Aim: Effective treatment of premature infants with bronchopulmonary dysplasia (BPD) is lacking. We hypothesize that bone morphogenetic protein 9 (BMP9), a ligand of the TGF-β family that binds to the activin receptor-like kinase 1 (ALK1)-BMP receptor type 2 (BMPR2) receptor complex, may be a novel therapeutic option for BPD. Therefore, we investigated the cardiopulmonary effects of BMP9 in neonatal Wistar rats with hyperoxia-induced BPD. Methods: Directly after birth Wistar rat pups were exposed to 100% oxygen for 10 days.
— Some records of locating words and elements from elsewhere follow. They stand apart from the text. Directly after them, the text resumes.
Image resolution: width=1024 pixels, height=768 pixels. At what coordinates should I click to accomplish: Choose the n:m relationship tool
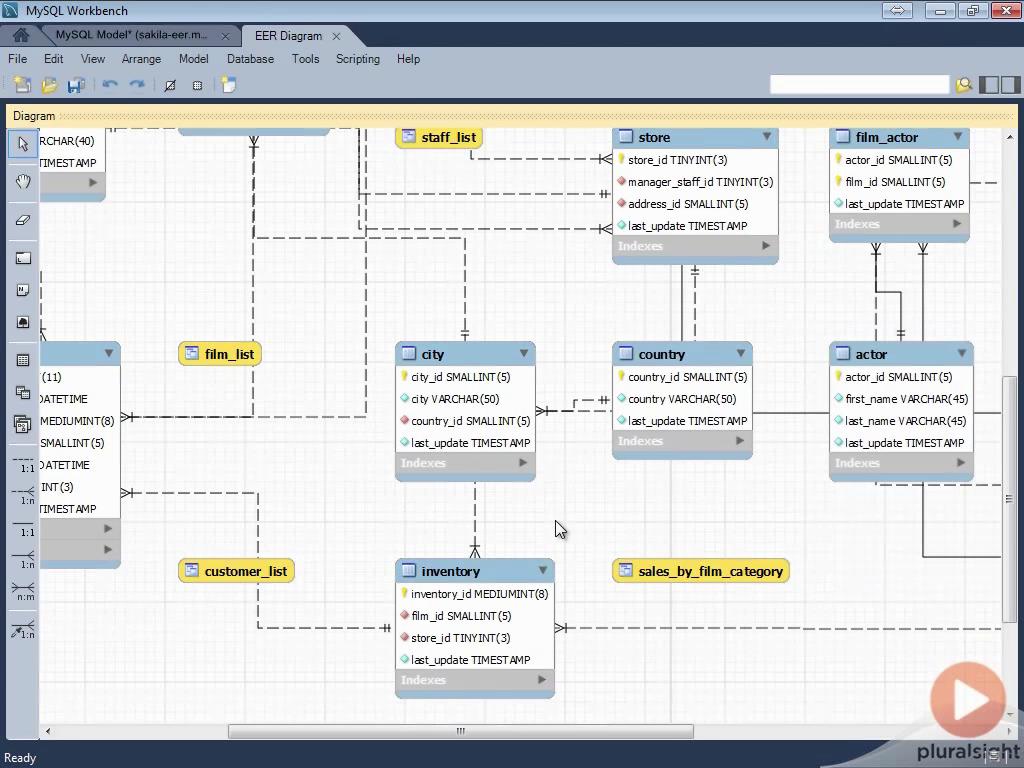point(23,589)
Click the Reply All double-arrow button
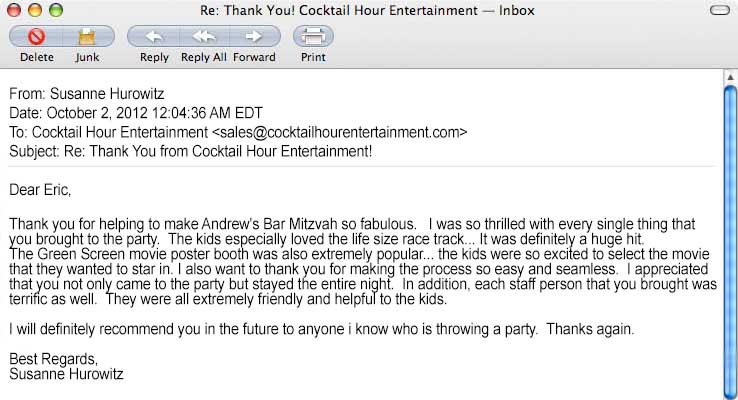Image resolution: width=738 pixels, height=400 pixels. click(204, 37)
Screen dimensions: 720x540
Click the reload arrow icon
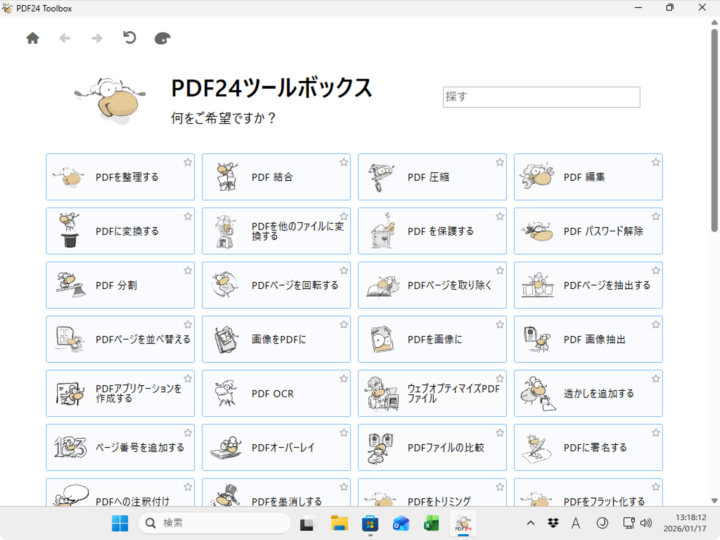[128, 38]
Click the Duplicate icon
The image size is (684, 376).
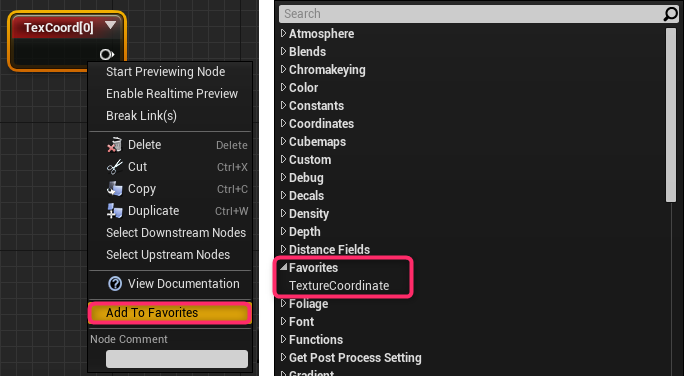(x=114, y=211)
From day 2 rat pups received BMP9 (2.5 μg/kg, twice a day) or 0.9% NaCl by subcutaneous injection. Beneficial effects of BMP9 on aberrant alveolar development, lung inflammation and fibrosis, and right ventricular hypertrophy (RVH) were investigated by morphometric analysis and cytokine production. In addition, differential mRNA expression of BMP9 and its receptor complex: ALK1, BMPR2, and Endoglin, and of the ALK1 downstream target transmembrane protein 100 (TMEM100) were studied during the development of experimental BPD. Expression of the BMP9 receptor complex and TMEM100 was studied in human endothelial and epithelial cell cultures and the effect of BMP9 on inflammatory cytokine production and TMEM100 expression was studied in endothelial cell cultures. Results: ALK1, ALK2, BMPRII, TMEM100, and Endoglin were differentially expressed in experimental BPD, suggesting a role for BMP9-dependent signaling in the development of (experimental) BPD. TMEM100 was expressed in the wall of blood vessels, showing an elastin-like expression pattern in arterioles. Expression of TMEM100 mRNA and protein was decreased after exposure to hyperoxia. BMP9 treatment of rat pups with hyperoxia-induced experimental BPD reduced alveolar enlargement, lung septal thickness and fibrosis, and prevented inflammation, but did not attenuate vascular remodeling and RVH. The anti-inflammatory effect of BMP9 was confirmed in vitro. Highest expression of ALK1, BMPR2, and TMEM100 was observed in human endothelial cell cultures. Stimulation of human endothelial cell cultures with BMP9 reduced their pro-inflammatory cytokine response and induced TMEM100 expression in pulmonary arterial endothelial cells. Conclusion: BMP9 protects against neonatal hyperoxia-induced BPD by improving aberrant alveolar development, inflammation and fibrosis, demonstrating its therapeutic potential for premature infants with severe BPD.